This section is from "Scientific American Supplement". Also available from Amazon: Scientific American Reference Book.
A sectional view of the air-cushion is offered as a part of this communication.
The Frame, which Contains the Plate Glass, is made of thick board or plank, with the broad side of the board at right angles to the surface of the glass. A rabbet is made for the reception of the glass, and four strips of strap iron, overlapping both the glass, and the wood, and screwed to the wood, keep the glass in position. Strips of rubber are interposed between the glass and the wood and between the glass and the iron. The frame is hinged to the back-board by separable hinges, so that the glass can be unhinged from the pad without removing the screws. Hooks, such as are used for foundry flasks, connect the frame with the pad upon the opposite side. A frame made in this manner is very stiff and springs but little, and its depth serves an excellent purpose. The air-cushion and the frame are so mounted that they can be easily turned to make the surface of the glass square with the direction of the sun's rays. It is necessary to have a tell tale connected with the apparatus, which will show when the surface of the glass has been thus adjusted. The shadow of the deep frame is an inexpensive tell-tale, and enables the operator to know when the adjustment is right.
I have now described, in detail, the construction of the air-cushion with its back-board, as well as that of the frame which holds the plate glass, and I think it will be evident that the first cost of the materials of which they are made is comparatively little, and that the workmanship required to produce it is reduced to a minimum. It will also, I think, be evident that a uniform pressure, of any desired intensity, can be had all over the surface of the sensitized paper for the purpose of securing perfect contact between it and the negative. The blue copies that are taken with this apparatus are entirely free from blue lines when the negatives, chemicals, and paper are good.
The Mechanism for Adjusting the Surface of the Glass, until it shall be Perpendicular to the Direction of the Sun's Rays. - I have found many uses for the blue copying process in connection with the work of instruction at the Massachusetts Institute of Technology. Notes printed by it are far better and less costly than those printed by papyrograph. I will not detain you now with an account of the uses that I have made of it.
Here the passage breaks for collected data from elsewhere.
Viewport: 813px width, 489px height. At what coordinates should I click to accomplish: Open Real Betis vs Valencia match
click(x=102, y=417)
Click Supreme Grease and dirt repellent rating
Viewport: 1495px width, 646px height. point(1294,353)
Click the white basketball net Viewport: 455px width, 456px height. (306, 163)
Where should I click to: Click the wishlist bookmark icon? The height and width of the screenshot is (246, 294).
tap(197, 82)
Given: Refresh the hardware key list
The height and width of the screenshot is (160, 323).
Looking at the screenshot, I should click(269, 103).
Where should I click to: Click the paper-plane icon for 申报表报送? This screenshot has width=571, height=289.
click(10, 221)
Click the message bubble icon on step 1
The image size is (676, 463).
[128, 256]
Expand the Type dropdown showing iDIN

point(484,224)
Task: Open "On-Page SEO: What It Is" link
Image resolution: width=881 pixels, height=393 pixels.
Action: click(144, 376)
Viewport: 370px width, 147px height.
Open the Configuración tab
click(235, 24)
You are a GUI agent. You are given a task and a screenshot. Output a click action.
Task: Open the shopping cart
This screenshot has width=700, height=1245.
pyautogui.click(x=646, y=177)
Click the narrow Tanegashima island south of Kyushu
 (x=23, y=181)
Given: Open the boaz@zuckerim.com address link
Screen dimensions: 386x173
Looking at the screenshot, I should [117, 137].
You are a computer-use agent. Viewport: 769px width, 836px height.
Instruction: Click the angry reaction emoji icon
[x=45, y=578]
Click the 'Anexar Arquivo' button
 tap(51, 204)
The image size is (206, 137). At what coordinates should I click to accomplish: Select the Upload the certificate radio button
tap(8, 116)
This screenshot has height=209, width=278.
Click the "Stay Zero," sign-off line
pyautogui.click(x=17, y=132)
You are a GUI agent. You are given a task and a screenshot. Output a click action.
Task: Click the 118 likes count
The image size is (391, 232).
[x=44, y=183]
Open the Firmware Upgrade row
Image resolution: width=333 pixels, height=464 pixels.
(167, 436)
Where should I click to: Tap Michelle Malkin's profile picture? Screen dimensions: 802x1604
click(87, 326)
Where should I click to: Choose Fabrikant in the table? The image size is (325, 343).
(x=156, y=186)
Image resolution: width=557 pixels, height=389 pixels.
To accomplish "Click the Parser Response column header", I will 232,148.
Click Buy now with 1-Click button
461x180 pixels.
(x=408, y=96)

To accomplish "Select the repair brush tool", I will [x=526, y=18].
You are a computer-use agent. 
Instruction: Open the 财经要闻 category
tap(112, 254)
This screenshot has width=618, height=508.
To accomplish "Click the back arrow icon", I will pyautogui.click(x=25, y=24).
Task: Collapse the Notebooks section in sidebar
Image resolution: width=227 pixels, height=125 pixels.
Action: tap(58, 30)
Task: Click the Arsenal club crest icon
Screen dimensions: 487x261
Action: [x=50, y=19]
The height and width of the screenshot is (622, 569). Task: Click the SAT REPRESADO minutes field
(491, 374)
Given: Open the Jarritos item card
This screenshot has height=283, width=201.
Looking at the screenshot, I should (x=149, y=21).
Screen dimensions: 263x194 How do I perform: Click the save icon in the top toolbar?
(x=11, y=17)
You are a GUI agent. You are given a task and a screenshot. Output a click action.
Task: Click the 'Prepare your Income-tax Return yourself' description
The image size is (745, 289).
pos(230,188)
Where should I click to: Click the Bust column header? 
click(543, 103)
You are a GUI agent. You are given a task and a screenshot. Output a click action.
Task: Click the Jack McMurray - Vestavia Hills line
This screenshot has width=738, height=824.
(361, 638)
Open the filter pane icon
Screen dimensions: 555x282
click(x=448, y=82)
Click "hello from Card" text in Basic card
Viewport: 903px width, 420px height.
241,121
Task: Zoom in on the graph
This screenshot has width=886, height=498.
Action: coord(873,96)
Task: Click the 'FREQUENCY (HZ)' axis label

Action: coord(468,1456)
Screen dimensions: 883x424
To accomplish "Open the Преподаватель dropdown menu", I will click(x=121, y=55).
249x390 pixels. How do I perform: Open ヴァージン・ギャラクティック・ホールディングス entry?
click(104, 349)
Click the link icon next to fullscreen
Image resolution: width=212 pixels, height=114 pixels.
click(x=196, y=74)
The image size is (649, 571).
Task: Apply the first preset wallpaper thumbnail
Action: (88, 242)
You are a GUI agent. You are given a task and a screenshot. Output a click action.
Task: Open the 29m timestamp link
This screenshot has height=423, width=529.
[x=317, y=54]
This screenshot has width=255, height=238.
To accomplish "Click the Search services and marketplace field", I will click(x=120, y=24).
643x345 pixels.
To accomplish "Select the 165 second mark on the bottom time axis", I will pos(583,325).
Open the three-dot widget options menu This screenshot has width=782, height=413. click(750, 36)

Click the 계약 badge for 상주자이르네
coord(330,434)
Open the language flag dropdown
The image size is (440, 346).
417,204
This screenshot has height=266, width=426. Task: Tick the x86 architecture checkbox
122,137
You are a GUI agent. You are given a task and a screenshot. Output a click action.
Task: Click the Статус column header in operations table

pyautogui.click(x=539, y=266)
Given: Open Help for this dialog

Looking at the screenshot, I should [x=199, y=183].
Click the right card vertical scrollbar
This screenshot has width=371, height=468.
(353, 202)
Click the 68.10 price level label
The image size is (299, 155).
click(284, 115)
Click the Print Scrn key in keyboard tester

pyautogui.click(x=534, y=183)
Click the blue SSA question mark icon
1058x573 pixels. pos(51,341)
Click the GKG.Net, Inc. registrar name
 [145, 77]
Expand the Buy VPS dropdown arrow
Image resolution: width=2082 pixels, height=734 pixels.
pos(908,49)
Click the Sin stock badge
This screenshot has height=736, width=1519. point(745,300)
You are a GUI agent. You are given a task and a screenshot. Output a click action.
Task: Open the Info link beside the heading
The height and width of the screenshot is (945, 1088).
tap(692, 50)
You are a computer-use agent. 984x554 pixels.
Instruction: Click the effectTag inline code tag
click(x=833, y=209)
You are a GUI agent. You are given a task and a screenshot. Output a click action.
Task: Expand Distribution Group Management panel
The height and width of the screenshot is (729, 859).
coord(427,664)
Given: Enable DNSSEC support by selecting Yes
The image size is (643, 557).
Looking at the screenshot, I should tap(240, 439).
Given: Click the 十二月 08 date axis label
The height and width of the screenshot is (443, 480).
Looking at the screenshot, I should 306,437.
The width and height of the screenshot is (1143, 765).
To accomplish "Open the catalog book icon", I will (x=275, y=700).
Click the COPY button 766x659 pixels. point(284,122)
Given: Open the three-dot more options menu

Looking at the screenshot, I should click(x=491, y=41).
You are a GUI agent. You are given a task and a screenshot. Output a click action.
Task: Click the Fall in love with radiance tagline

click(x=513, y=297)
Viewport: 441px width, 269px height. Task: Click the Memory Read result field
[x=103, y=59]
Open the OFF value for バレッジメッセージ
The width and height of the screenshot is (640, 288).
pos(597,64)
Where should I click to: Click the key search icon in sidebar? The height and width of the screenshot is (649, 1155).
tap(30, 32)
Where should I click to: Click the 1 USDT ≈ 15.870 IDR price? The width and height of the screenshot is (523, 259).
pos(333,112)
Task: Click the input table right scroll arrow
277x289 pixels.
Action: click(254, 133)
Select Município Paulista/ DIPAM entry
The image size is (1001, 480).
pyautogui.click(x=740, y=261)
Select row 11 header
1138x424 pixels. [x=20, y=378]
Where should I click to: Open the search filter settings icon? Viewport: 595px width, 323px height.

I will merely say that more than a year ago I found that my frame, which has a glass 3 feet x 4 feet, was wholly inadequate to the work in hand, and I tried to increase the production from it by diminishing the time of printing. The glass of this frame was horizontal, except when one of its ends was tilted off from the slides which guided it when pushed out of the window; and I knew that it took three or four times as long to print when the sun was low as it did when the sun was near the meridian. I made plans for mounting this frame upon a single axis, about which it could be turned after it had been pushed through the window, but I saw that no movement about a single axis would give a satisfactory adjustment for all times of the year, and I considered what arrangement of two axes would permit a rapid and perfect adjustment, at all times, with the least trouble to the operator.
It was evident that when the sun was in the equatorial plane, the surface of the glass should contain a line which was parallel to the axis of the earth; and further, that if such a glass was firmly attached to an axis which was parallel to that of the earth, it would fulfill the desired purpose. For the glass, being once in adjustment, is only thrown out of position by the rotation of the earth, and if the glass is rotated sufficiently about its own axis, in a direction opposite to that of the earth, it will retain its adjustment. In order to have the adjustment equally good when the sun was either north or south of the equatorial plane, it was sufficient to mount a secondary axis upon the primary one and at right angles to it. About this the glass could be turned through an angle of 23½°, either way, from the position which it should have when the sun was in the equatorial plane.
I desired to have the mechanism as compact and inexpensive as possible, and to have the frame well balanced about the primary axis, in every position. I also desired to have a rotation of nearly 180° about the principal axis. The plan adopted will be most easily understood by referring to the drawing which illustrates it. The axes are composed chiefly of wood. They are built up from strips which are 3 inches x 7/8 inch, and from small pieces of 2 inch plank. They are stiffly braced. A pair of ordinary hinges permit the secondary rotation to occur, while a pair of cast iron dowel pins with their sockets, such as are used in foundry flasks, serve as pivots during the primary rotation.
The adjustment about the secondary axis does not need to be made more frequently than once a week, or once a fortnight. In order to prevent rotation about this axis when in adjustment, two cords lead from points which are beneath the back board, and as far removed from the secondary axis as is convenient. Each cord passes forward and backward through four parallel holes in a wooden block which is attached to the primary axis. The cords can be easily slipped in the holes by pulling their loops, but the friction is so great that they cannot be slipped by pulling at either end. It takes about twice as long to make the adjustment as would be necessary if a more expensive device had been used; but this device is at once so cheap, so secure, and has so seldom to be used, that it was thought to be best adapted for the purpose. To prevent rotation from occurring about the primary axis when it is not desired, a bar parallel to the secondary axis is attached by its middle point to the primary axis near one end. A cord passes from either end of this bar through cam shaped clamps, which were originally designed for clamping the cords of curtains with spring fixtures. These clamps are cheap.